Exercise prompt
Look below for the line holding "oktober 2015 (19, 2227)" and the line holding "marts 2022 (17, 1787)". Transcribe exactly those lines and all lines between them, nothing more.

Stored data
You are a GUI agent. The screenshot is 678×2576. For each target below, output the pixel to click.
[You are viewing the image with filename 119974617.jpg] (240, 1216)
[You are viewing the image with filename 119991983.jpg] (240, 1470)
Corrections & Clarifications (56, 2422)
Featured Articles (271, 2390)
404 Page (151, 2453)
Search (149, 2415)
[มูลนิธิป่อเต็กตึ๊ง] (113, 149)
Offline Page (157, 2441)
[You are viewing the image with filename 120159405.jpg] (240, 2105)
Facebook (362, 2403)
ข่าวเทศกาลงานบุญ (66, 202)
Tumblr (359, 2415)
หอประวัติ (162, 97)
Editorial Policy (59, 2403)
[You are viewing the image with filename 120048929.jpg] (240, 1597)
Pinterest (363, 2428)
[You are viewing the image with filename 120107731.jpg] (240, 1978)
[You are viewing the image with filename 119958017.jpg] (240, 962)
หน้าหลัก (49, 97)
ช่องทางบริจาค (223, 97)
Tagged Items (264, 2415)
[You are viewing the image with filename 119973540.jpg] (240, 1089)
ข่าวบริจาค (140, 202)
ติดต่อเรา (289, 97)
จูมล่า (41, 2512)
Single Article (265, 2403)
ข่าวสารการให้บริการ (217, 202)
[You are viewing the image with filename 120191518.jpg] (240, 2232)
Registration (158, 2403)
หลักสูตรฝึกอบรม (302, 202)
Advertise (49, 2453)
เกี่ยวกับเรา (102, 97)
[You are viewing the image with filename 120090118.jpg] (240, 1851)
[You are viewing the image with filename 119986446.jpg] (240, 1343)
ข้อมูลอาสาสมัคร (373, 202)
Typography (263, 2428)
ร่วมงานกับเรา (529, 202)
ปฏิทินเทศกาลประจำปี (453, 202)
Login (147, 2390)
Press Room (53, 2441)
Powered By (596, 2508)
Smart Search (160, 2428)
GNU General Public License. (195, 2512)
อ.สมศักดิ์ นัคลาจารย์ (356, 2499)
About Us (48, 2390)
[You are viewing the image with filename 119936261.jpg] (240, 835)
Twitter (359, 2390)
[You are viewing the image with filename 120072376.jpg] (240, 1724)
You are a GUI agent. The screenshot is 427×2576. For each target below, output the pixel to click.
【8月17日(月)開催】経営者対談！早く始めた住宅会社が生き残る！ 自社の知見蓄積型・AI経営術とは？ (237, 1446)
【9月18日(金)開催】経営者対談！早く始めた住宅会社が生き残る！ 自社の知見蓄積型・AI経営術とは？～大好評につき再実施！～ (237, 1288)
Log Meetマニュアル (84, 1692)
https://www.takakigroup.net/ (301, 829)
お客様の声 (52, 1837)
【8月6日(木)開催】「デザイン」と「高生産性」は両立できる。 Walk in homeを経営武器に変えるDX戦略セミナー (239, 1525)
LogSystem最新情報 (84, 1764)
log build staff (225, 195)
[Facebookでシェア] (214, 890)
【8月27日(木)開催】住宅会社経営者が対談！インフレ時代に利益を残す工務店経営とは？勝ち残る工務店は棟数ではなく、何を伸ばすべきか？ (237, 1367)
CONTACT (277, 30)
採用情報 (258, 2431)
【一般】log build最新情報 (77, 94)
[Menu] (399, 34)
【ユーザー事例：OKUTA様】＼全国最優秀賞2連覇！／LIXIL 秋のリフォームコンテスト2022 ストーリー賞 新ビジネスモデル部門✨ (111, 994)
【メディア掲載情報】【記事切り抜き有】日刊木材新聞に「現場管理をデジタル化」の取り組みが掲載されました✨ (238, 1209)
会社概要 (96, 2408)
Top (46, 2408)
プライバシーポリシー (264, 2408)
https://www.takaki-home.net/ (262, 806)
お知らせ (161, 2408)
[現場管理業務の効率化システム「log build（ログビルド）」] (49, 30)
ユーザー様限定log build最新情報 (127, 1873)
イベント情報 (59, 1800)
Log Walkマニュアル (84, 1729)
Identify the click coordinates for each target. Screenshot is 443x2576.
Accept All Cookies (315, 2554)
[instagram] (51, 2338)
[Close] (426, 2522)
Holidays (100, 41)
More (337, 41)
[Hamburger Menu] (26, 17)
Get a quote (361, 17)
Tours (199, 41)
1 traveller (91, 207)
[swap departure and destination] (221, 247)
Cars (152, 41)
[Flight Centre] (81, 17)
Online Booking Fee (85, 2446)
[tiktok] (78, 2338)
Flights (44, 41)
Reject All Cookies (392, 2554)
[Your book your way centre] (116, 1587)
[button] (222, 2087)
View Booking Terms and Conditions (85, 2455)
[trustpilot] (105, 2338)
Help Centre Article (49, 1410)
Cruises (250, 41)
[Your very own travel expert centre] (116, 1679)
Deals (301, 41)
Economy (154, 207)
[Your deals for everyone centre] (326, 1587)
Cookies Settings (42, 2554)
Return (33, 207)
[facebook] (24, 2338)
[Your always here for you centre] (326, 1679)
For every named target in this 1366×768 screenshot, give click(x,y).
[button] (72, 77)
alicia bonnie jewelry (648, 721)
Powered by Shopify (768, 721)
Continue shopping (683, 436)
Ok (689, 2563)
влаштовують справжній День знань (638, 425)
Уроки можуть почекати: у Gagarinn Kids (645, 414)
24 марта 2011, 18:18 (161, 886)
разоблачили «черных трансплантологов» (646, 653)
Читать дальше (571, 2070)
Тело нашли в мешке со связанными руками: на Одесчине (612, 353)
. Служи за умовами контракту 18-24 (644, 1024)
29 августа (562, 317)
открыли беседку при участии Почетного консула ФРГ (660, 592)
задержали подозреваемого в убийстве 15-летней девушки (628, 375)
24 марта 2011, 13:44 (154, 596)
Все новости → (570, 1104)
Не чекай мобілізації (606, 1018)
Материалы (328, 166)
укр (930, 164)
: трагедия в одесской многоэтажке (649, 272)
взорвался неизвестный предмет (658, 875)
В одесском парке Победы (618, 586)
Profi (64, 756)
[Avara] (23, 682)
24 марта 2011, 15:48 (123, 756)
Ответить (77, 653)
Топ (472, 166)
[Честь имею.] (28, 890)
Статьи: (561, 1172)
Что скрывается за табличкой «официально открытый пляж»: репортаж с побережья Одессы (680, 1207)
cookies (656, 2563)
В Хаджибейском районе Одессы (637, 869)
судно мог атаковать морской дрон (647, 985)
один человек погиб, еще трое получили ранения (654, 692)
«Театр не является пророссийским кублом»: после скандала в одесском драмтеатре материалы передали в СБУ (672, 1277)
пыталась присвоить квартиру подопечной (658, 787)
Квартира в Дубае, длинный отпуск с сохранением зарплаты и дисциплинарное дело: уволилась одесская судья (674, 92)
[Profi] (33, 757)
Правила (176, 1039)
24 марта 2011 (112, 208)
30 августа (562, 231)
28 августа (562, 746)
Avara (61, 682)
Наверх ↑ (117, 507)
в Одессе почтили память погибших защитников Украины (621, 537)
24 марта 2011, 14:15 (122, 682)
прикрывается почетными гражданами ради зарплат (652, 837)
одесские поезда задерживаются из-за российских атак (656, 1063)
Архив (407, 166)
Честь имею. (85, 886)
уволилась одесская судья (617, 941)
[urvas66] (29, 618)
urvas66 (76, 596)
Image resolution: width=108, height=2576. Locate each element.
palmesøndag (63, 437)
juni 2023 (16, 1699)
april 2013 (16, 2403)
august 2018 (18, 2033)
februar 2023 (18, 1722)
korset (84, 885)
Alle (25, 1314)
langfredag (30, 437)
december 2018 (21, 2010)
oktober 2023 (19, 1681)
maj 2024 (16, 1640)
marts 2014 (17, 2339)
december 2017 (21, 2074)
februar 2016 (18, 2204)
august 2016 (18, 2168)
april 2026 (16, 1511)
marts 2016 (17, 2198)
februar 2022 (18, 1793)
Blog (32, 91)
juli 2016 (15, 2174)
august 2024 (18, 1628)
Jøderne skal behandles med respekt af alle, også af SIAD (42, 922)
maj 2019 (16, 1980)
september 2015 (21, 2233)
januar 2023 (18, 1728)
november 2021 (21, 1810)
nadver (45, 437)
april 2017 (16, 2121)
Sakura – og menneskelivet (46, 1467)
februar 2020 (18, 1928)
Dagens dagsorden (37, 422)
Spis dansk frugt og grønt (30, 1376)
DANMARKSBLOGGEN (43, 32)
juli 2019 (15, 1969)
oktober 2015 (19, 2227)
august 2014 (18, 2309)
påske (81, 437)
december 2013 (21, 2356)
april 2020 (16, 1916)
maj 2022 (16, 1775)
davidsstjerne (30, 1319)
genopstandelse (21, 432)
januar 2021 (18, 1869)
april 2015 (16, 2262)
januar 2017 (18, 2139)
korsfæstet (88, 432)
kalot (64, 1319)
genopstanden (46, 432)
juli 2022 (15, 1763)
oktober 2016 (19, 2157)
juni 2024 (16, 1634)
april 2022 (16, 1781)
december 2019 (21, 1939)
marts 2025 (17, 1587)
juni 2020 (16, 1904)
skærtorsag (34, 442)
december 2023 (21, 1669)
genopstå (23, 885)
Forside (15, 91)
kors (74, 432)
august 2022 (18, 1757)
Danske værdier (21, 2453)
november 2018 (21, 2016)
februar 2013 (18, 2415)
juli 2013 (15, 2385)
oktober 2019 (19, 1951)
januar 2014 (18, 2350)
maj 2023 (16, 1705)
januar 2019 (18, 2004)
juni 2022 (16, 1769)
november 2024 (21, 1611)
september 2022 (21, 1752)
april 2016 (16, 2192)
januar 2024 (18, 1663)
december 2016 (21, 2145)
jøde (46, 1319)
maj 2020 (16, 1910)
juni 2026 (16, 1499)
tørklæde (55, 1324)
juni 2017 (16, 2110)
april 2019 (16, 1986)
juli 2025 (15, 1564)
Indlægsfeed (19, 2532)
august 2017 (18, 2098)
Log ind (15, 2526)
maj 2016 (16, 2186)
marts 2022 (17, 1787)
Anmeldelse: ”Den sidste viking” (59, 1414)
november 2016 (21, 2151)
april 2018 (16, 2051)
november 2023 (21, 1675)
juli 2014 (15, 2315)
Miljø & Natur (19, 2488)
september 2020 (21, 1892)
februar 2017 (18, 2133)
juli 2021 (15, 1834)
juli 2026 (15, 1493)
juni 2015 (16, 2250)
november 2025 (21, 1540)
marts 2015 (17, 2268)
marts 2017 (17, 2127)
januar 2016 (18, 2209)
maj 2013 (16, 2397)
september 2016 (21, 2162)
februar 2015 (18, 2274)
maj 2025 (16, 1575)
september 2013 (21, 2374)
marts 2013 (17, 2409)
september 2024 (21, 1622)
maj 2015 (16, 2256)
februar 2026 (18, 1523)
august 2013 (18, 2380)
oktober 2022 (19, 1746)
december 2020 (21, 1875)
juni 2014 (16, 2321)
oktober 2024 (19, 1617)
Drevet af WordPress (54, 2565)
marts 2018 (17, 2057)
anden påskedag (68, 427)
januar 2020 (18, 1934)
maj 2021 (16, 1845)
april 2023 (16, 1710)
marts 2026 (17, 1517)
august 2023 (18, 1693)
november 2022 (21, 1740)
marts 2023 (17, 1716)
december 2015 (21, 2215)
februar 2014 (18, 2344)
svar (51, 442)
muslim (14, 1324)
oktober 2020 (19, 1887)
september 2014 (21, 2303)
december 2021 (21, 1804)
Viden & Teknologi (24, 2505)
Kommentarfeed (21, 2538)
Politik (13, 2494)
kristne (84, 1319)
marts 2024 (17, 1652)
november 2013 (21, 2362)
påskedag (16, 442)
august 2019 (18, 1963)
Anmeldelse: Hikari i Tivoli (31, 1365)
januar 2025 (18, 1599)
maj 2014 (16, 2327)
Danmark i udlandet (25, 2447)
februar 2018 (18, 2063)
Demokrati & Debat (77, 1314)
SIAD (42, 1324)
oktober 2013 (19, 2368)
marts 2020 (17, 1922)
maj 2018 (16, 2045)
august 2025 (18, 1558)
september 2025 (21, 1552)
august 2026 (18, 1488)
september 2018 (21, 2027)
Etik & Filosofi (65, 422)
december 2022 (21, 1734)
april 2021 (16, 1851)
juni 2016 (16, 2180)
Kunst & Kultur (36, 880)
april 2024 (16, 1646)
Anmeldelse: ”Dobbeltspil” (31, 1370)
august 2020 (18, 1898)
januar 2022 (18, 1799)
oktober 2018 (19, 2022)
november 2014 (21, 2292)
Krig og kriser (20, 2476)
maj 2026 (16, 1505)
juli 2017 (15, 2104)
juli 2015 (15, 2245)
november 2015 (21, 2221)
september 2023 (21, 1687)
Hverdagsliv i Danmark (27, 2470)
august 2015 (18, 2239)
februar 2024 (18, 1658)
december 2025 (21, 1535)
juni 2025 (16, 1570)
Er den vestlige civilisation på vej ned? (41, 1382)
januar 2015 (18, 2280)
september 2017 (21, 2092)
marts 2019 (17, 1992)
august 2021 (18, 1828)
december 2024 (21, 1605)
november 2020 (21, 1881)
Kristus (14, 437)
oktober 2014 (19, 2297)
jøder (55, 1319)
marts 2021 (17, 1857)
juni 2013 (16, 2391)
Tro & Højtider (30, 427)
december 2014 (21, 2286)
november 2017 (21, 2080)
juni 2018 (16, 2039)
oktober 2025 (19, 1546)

Solution to the problem
oktober 2015 (19, 2227)
august 2014 (18, 2309)
påske (81, 437)
december 2013 (21, 2356)
april 2020 (16, 1916)
maj 2022 (16, 1775)
davidsstjerne (30, 1319)
genopstandelse (21, 432)
januar 2021 (18, 1869)
april 2015 (16, 2262)
januar 2017 (18, 2139)
korsfæstet (88, 432)
kalot (64, 1319)
genopstanden (46, 432)
juli 2022 (15, 1763)
oktober 2016 (19, 2157)
juni 2024 (16, 1634)
april 2022 (16, 1781)
december 2019 (21, 1939)
marts 2025 (17, 1587)
juni 2020 (16, 1904)
skærtorsag (34, 442)
december 2023 (21, 1669)
genopstå (23, 885)
Forside (15, 91)
kors (74, 432)
august 2022 (18, 1757)
Danske værdier (21, 2453)
november 2018 (21, 2016)
februar 2013 (18, 2415)
juli 2013 (15, 2385)
oktober 2019 (19, 1951)
januar 2014 (18, 2350)
maj 2023 (16, 1705)
januar 2019 (18, 2004)
juni 2022 (16, 1769)
november 2024 (21, 1611)
september 2022 (21, 1752)
april 2016 (16, 2192)
januar 2024 (18, 1663)
december 2016 (21, 2145)
jøde (46, 1319)
maj 2020 (16, 1910)
juni 2026 (16, 1499)
tørklæde (55, 1324)
juni 2017 (16, 2110)
april 2019 (16, 1986)
juli 2025 (15, 1564)
Indlægsfeed (19, 2532)
august 2017 (18, 2098)
Log ind (15, 2526)
maj 2016 (16, 2186)
marts 2022 (17, 1787)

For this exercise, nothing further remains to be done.